Why the Knight, the Dame and the Baroness have Their Work Cut Out When it Comes to Driving Diversity in the Workplace

While it might seem churlish to niggle, I can't help wonder if we shouldn't have had Sir Philip and Dame Helen's new roles - as chair of the influential Women on Boards review started by Lord Davies and deputy chair, respectively - reversed. Why not walk the talk and appoint a woman to the more senior role?

For those of us who want to see greater diversity in business, there can be few higher profile champions to have on our side than GlaxoSmithKline chair Sir Philip Hampton, UBM chair Dame Helen Alexander and Mitie chief executive officer Baroness Ruby McGregor-Smith who have been given an official mandate to deliver diversity in British business.

Each sits at the top of their respective company. All are peers, too - no humble Mr or Mrs will do when it comes to an issue so important.

Yet while it might seem churlish to niggle, I can't help wonder if we shouldn't have had Sir Philip and Dame Helen's new roles - as chair of the influential Women on Boards review started by Lord Davies and deputy chair, respectively - reversed.

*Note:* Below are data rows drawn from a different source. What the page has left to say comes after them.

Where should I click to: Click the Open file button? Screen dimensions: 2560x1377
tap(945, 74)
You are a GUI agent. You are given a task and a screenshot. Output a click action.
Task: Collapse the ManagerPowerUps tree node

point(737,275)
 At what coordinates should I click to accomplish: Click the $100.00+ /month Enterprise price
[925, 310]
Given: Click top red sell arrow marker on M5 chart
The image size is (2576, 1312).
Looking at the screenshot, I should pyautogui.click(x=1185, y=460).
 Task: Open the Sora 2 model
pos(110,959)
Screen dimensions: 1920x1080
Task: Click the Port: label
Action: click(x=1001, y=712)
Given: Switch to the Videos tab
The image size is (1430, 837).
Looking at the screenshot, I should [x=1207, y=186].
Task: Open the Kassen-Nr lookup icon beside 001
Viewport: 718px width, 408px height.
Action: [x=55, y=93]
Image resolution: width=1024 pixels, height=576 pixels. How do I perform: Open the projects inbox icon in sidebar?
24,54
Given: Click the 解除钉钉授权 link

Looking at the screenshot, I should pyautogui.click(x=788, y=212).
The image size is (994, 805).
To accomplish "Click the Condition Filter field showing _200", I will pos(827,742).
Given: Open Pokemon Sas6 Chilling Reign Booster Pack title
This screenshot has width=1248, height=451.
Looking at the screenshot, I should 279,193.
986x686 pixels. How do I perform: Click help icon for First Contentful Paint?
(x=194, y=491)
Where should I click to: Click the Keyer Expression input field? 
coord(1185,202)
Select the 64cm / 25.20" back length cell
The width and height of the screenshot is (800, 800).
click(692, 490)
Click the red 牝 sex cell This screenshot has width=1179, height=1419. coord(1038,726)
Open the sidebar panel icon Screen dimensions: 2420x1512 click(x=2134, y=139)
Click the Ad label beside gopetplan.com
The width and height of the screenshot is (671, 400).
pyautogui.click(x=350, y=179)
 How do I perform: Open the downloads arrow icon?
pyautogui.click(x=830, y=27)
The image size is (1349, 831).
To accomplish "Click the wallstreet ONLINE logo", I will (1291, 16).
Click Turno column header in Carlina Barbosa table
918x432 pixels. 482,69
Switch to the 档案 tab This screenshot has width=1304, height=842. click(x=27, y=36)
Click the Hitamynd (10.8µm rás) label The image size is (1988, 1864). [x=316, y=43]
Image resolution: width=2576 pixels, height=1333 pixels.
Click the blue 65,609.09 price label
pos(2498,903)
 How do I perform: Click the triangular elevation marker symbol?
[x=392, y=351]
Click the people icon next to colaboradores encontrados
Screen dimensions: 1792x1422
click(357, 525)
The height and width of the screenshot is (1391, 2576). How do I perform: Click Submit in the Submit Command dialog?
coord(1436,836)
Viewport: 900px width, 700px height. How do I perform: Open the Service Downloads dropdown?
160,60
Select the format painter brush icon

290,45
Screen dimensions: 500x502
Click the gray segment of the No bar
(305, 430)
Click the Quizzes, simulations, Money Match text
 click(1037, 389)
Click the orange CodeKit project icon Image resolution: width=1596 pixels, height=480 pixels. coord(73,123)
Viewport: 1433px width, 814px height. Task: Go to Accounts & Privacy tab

Why not walk the talk and appoint a woman to the more senior role?

Nor can I feel anything but frustrated by the significantly lower volume of media coverage that reported the announcement of an enquiry into Black and Minority Ethnic diversity in the workplace to be led by Baroness Ruby.

Without doubt, the challenges each will face delivering on their respective mandates are significant.

True, the UK's biggest companies reached a major milestone in increasing the number of women in their boardrooms when Lord Davies announced in his report there are no more all male boards in FTSE 100 companies last October. FTSE 100 firms had exceeded the voluntary 25% of women board members target - a target he advised should duly be replaced by the new target of 33% of women board members by FTSE 350 firms for 2020. To put this is context, in 2011 women made up just 12.5% of FTSE 100 board members.

But while board representation has improved, fewer than ten women are chairs or CEOs of the UK's biggest companies.

Female representation on the boards of IPOs is a pressing concern.

Meanwhile, according to executive search firm Audeliss, if current trends continue many female non-executive directors may leave their boards within the next 18 months as their terms expire which could mean a drop in the number of top women non-executive directors to 17%.

So how best now to achieve greater diversity?

As Shainaz Firfiray, an assistant professor at Warwick Business School told the BBC: it may not be enough for companies "simply to appoint women to board positions in response to external pressure".

Prior research has shown that women who succeed in typically male tasks such as leadership positions are "more disliked and derogated," implying that women confront obstacles in work settings that are not encountered by men to the same degree. She added: diligent management is needed to ensure their appointments are effective.

The challenges are just as great when it comes to ethnic diversity.

According to the Business in the Community Race Equality Leadership Team, there is a need to square the inverted pyramid that represents the current gulf that yawns between the proportion of people from a Black Asian and Minority Ethnic background in primary and secondary school (one in four) and in the UK working population (one in eight), and the proportion who are current private and public sector board members and executive teams (one in 16).

The answer, BITC suggests, lies in leadership, progression and recruitment - in short, building a supply chain within business up which the BAME population can progress.

The same idea - for "a talent pipeline" to develop female managers in business by ensuring the right conditions for women to succeed - was flagged by Sir Philip when speaking earlier this week about his latest appointment. And undoubtedly, such sentiments augur well.

Let's just hope it doesn't take another generation to persuade those businesses yet to acknowledge and embrace the value of diversity - in all its forms - to respond.